Now I am very much in favour of everyone receiving emergency first aid training. I strongly think the national curriculum should include first aid, and think everyone should consider doing a first aid course at least every three years (they aren’t particularly expensive, if you stick to the basics). I also think public access AEDs are a wonderful idea, especially as it is almost impossible to hurt someone with one.  With the emergency services giving instructions, they can become a valuable part of the chain of survival.  A lot of research has shown that, along with early effective CPR, the early use of an AED can improve the chances of a patient who isn’t breathing.

In summary, AEDs are great things and I think they should be as widely accessible as possible. However, I do have a bit of an issue with a policy the Organisation is about to bring in.

By the end of the year, all our uniformed adult members will have an AED qualification.  This is good.

By the end of the year, all young people over the age of 11 will also have an AED qualification.  This I’m not to keen on.

It is all very well teaching these children (and let’s not forget that they are children, not little adults) CPR and other life-saving skills.  In my mind, this allows them to approach a scene with the confidence to deal with whatever they find until backup (in the form of an adult, ideally an adult first aider) gets there.  Part of the protocol for a patient who requires resuscitation is to summon an AED and someone who can use it.

In principle, giving these young people this extra skill is fine.  They can’t really hurt themselves with the AED (short of hitting themselves over the head with it) and it could help save someone’s life.  On paper, that’s brilliant, but, if you think the entire scenario through, there are real issues here.

You are expecting this 11-year-old child, who may have never known someone who to die and has probably never seen someone this unwell, to take charge of this scene and deal with it.
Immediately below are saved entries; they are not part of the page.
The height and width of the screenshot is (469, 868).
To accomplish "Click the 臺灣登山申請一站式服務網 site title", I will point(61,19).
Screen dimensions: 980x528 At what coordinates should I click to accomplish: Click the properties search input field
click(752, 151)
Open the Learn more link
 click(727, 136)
This includes handling with the emotional family member, the do-gooder who’s just getting in your way and the wanna-be doctor who tells you that you’re doing it all wrong.  Not to mention calling the ambulance, working out how they are going to get to the patient, and everything else that needs doing when you are the one taking charge of the scene.  And don’t forget, they’ve got to deal with their own emotions, both now and once the adrenaline has worn off, and they probably won’t think to call the youth leader, who has access to the brilliant support structure in place in the Organisation for just such a situation.  In some cases, even their parents won’t know anything until someone spots something on Facebook and passes it on.

And what if the patient doesn’t survive?  What if the paramedic (perhaps quite rightly) calls the patient on scene.  Imagine the harm that could do to the young person, knowing they’ve ‘failed’.
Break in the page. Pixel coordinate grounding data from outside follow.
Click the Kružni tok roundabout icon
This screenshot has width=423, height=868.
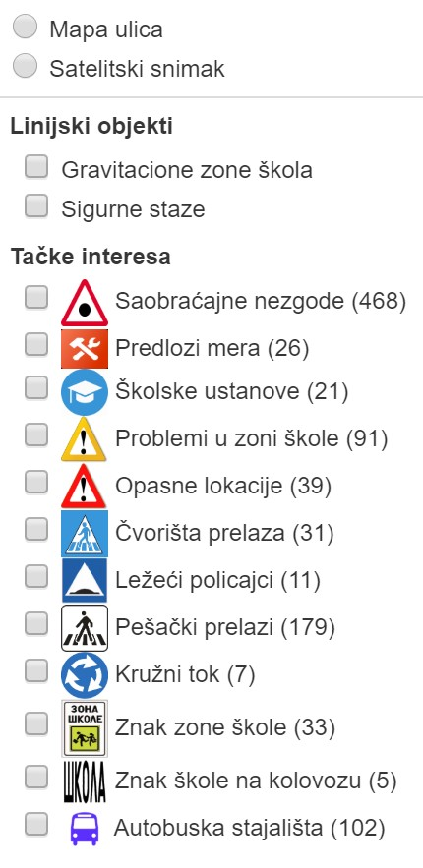click(85, 674)
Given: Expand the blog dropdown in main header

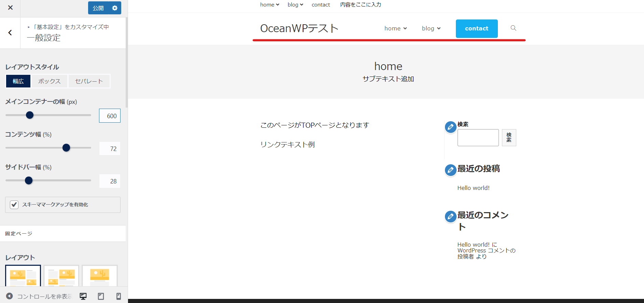Looking at the screenshot, I should [x=431, y=28].
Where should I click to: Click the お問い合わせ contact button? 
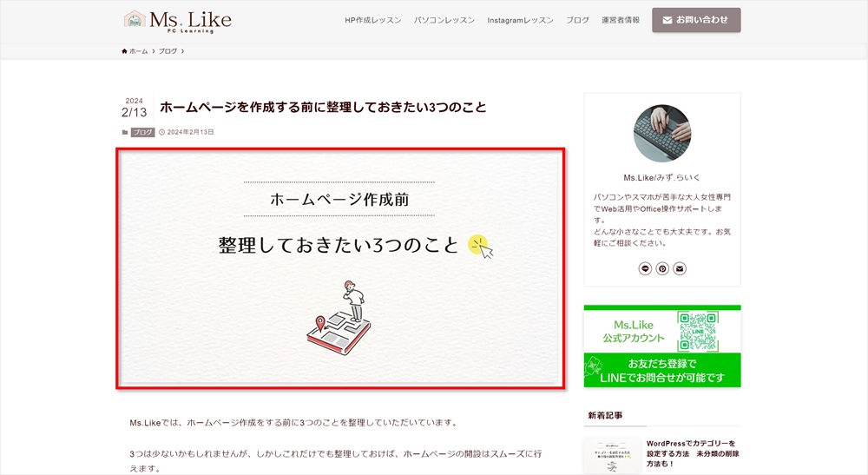696,20

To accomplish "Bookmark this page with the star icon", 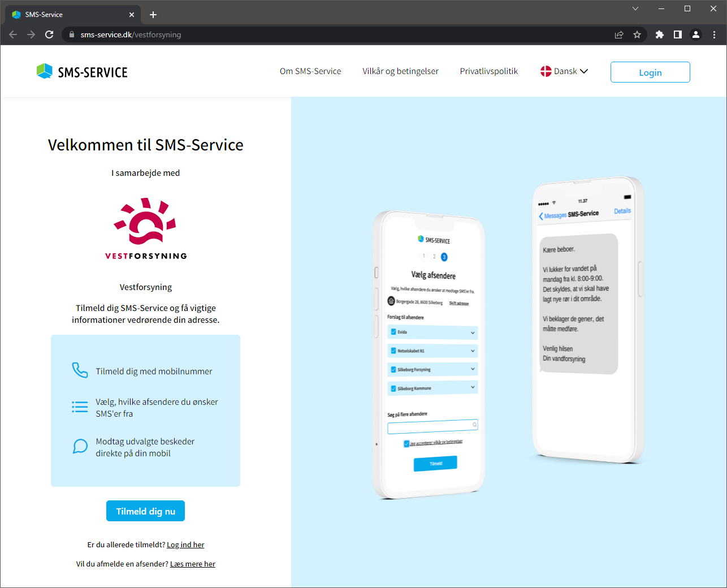I will [637, 34].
The first step on my plan of what to do if one of my young people present at a critical incident is get them to a safe place as far away as possible from the incident.  The next step is to activate that support structure, get the parents involved, and have a good long chat with the young person to ensure that they are okay.  If I allowed them to remain at the incident, I’d get strung up, and rightly so.  There is a reason we train them all to get help straight away.

I know that this is a bit of a ‘think of the children’ argument, and perhaps you think I’m doing them a bit of a disservice.  People die, despite our best efforts, and this is one probably of the hardest lessons to learn when trained to the level we aim for. Thankfully, patients of this severity are rare but it does still happen, and we try to ensure our older, more emotionally mature young people realise this.  However, in the main, the patients they see will be fine.  They might not be very well, but they’ll recover, and what we do will be useful.  This is what I stress to my charges, as I want them to feel proud of what they do, to know that their skills are useful and that their input is valuable.  After all, this is why they have joined the Organisation. This is why we all joined the Organisation.

Don’t get me wrong, I think some of my youth members might be able to deal with a resus and come out shining. Unfortunately, they are in the minority, and we have to cater for everyone.

This training will almost certainly go ahead, and despite my misgivings my young members will have the same access to it as everyone else.  This has been decided at a level high above my line of management.  Hopefully none of my young people will have to use it.  Hopefully, if they do, they’ll talk to someone afterwards.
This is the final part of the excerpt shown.